Last week, the Cabinet rejected a recommendation from the National Personnel Authority to raise bonuses and special allowances for some government employees, believing that the public, disillusioned by a constant stream of money scandals involving politicians and bureaucrats, wouldn’t stand for it. But even before these scandals the citizenry resented the kind of perks that public workers enjoy as a matter of course. It’s resentment born of envy: How else to explain why college graduates continually list government service as their top career choice even though everyone knows it’s as dull as dirt.
Tokyo Gov. Shintaro Ishihara has staked his career on sticking it to the central government, so he has no problem exploiting this attitude. In September, at the urging of his feisty new vice-governor, Fukuchiji Inose, he visited the site of a planned residence for Upper House members in the expensive Kioi-cho neighborhood of Chiyoda Ward. Construction was supposed to begin last July, but in May neighbors filed a petition to stop it and a month later Inose came out against the residence himself. The petitioners would seem to have the law on their side since the property in question comes under a local “scenic area” regulation that prohibits the building of any structure taller than 15 meters unless it serves the “public benefit.” The new residence would be 56 meters high, and, according to Inose, such a “luxury dormitory” offers no “public benefit.”
A group of reporters accompanied the governor on his tour of the leafy vacant lot. In the shadow of the high-rise Akasaka Prince Hotel, he talked about preserving Tokyo’s green spaces and natural environment, but the reporters knew what he really wanted to say.

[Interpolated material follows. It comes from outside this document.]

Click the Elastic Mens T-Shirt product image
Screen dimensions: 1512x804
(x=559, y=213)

They dashed back to their offices and wrote stories about spoiled politicians paying peanuts for fabulous digs in the city center.

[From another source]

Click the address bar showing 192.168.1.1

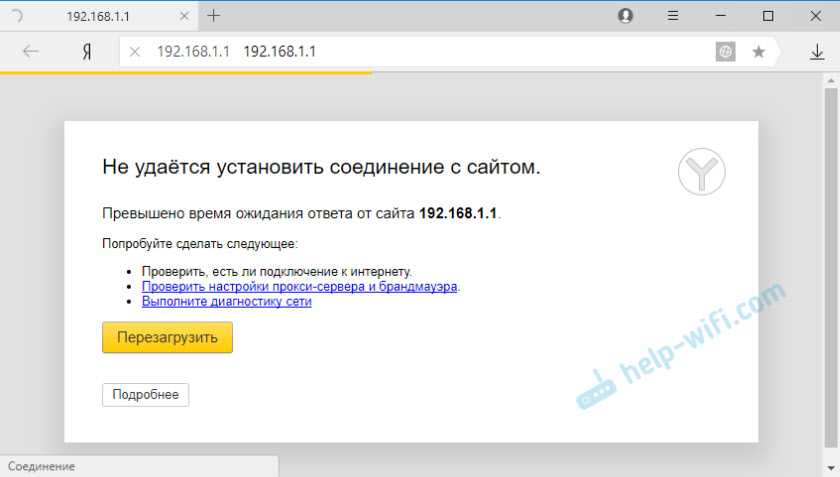(x=450, y=52)
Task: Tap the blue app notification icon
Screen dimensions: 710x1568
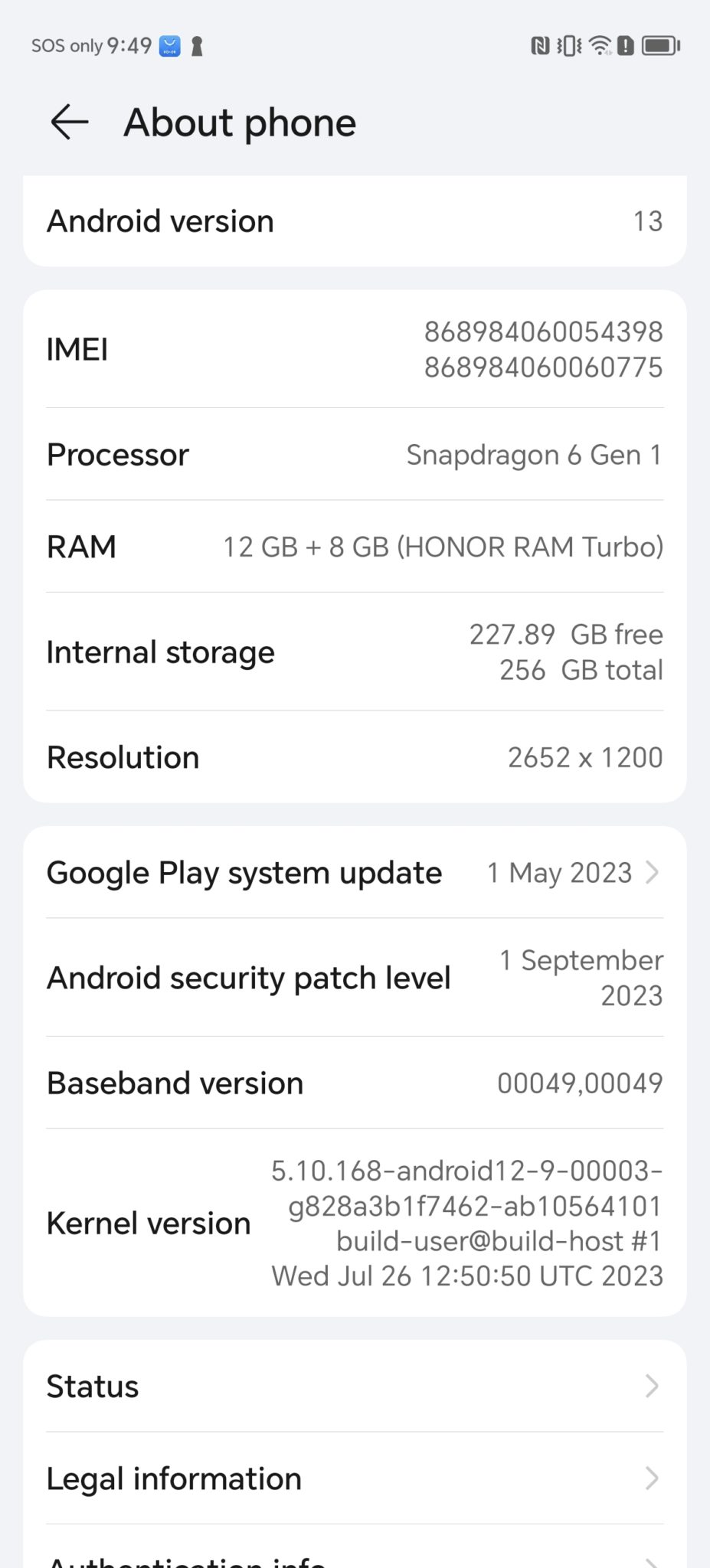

Because it owns the land it plans to build on, the government does not really require Tokyo’s permission to develop it, and two years ago the Metropolitan Government approved the construction. It has never, in fact, blocked the central government from building anything. Last week, however, the government submitted a new plan for the building that reduced the height slightly and made some of the rooms smaller. Inose said he’s still against the construction, though it isn’t clear how he intends to stop it.
Given the ruling coalition’s poor showing in the last general election, the government would probably like to present a more conciliatory image, especially since it’s already received grief from the media about the deluxe residence for Lower House members that opened in Akasaka last spring. The average rent for residents there is ¥92,000, or one-fifth the area’s market rate for an apartment of comparable size (80 sq. meters). The press scrutiny was so intense that some assemblypersons have hesitated to move in, according to the Asahi Shimbun, and at present one-third of the units are vacant, “including the one where agricultural minister Toshikatsu Matsuoka killed himself.” A few lawmakers said that they might actually move in if the rents were increased to market levels since then they couldn’t be targets of criticism.

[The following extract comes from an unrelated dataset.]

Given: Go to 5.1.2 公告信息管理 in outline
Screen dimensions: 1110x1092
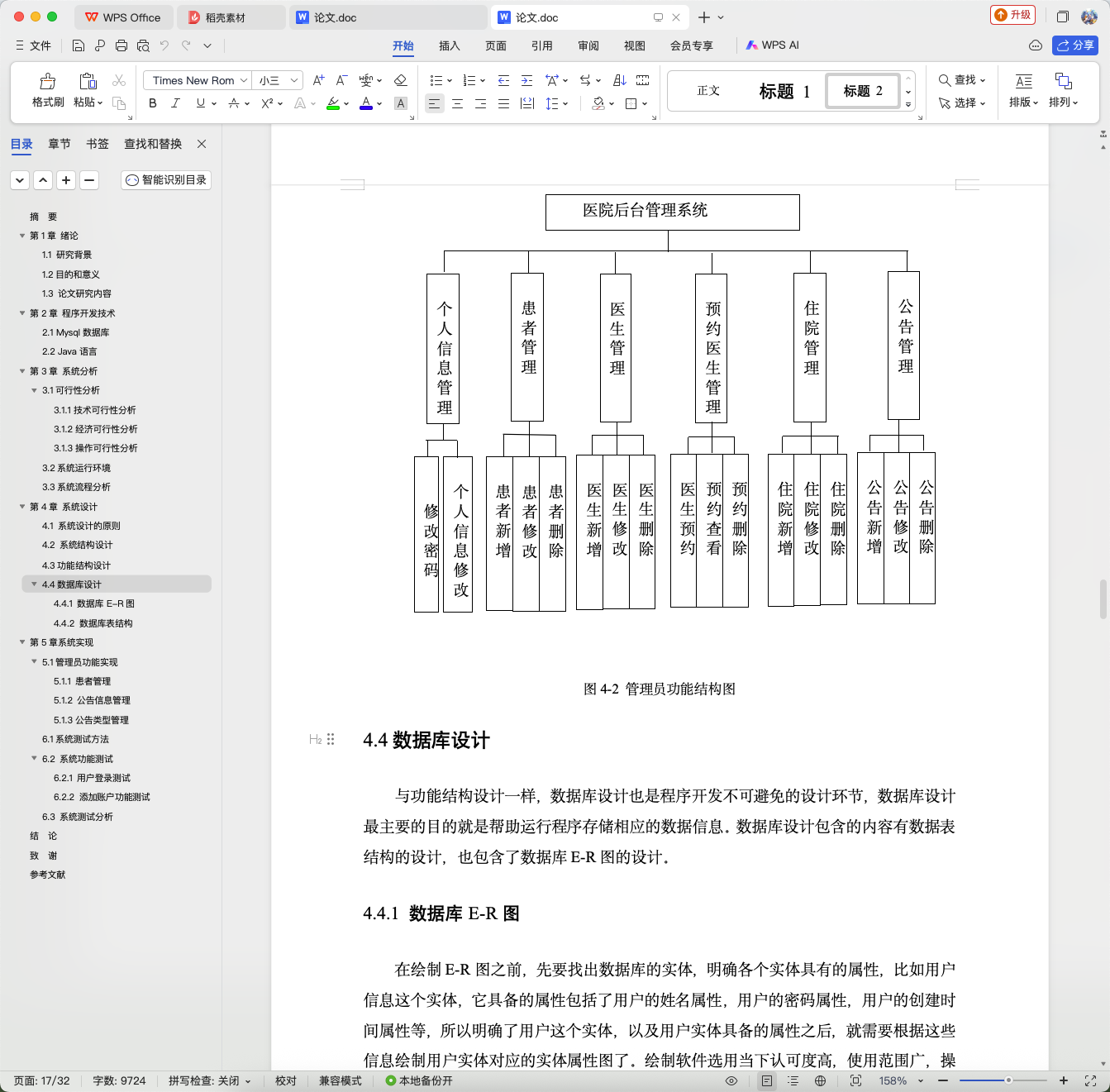Looking at the screenshot, I should click(x=92, y=700).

Supposedly, Diet members use the residences during the week and return to their home prefectures on the weekend. They’re not necessarily for families, and many that are still in use are hardly what you could call luxurious. The units in a current residence for Upper House members in Kioi-cho, which was built in 1969 and lies adjacent to the lot Ishihara visited, are less than 40 sq. meters each, and they have no private baths. That’s probably why it looks vacant. Politicians only use these facilities for sleeping. The newer buildings are considered long-overdue upgrades.
But why do public servants need subsidized housing in the first place? Except for Japan, only Russia, China and North Korea provide residences for their legislators. American congressmen and senators have to find their own housing in Washington. British parliamentarians from outside London receive a housing allowance but not a house. In France, politicians can charge the government up to ¥5,300 a night for hotel stays when they’re in Paris for government business.
What really steams the public are residences for civil servants. Subsidized housing for government employees in central Tokyo is designed for families, meaning they’re permanent residences. The ostensible reason for this “benefit” is that public workers need to be close to their offices in case there’s an emergency.
Last year, in the face of criticism, a government committee tried to gloss over the subsidized-housing controversy by pointing out that a bureaucrat on average pays about ¥50,000 a month for an apartment, while a private employee who lives in a company apartment pays only ¥25,000. They were trying to say that civil servants don’t get such a big break, but they were looking at the controversy from the wrong angle. Government housing is subsidized by taxpayers, while corporate housing is subsidized by the companies themselves.
However, the perk may soon lose its glamour. The central government has decided to sell two-thirds of the land it owns in central Tokyo to help offset the budget deficit, and they’re already moving some people to the suburbs. Former Prime Minister Yoshiro Mori once said, “If you get rid of government housing in Tokyo, nobody will want to be a bureaucrat.” Civil servants are prisoners of their own inflated self-worth: I’m special, so I deserve to live in Aoyama, even if my place is smaller than a chicken coop. It’s the Japanese housing situation in a nutshell: Location is paramount, and quality-of-life can wait until I retire. But there’s an even bigger enigma that no one talks about. Why would anyone want to live in a building full of co-workers?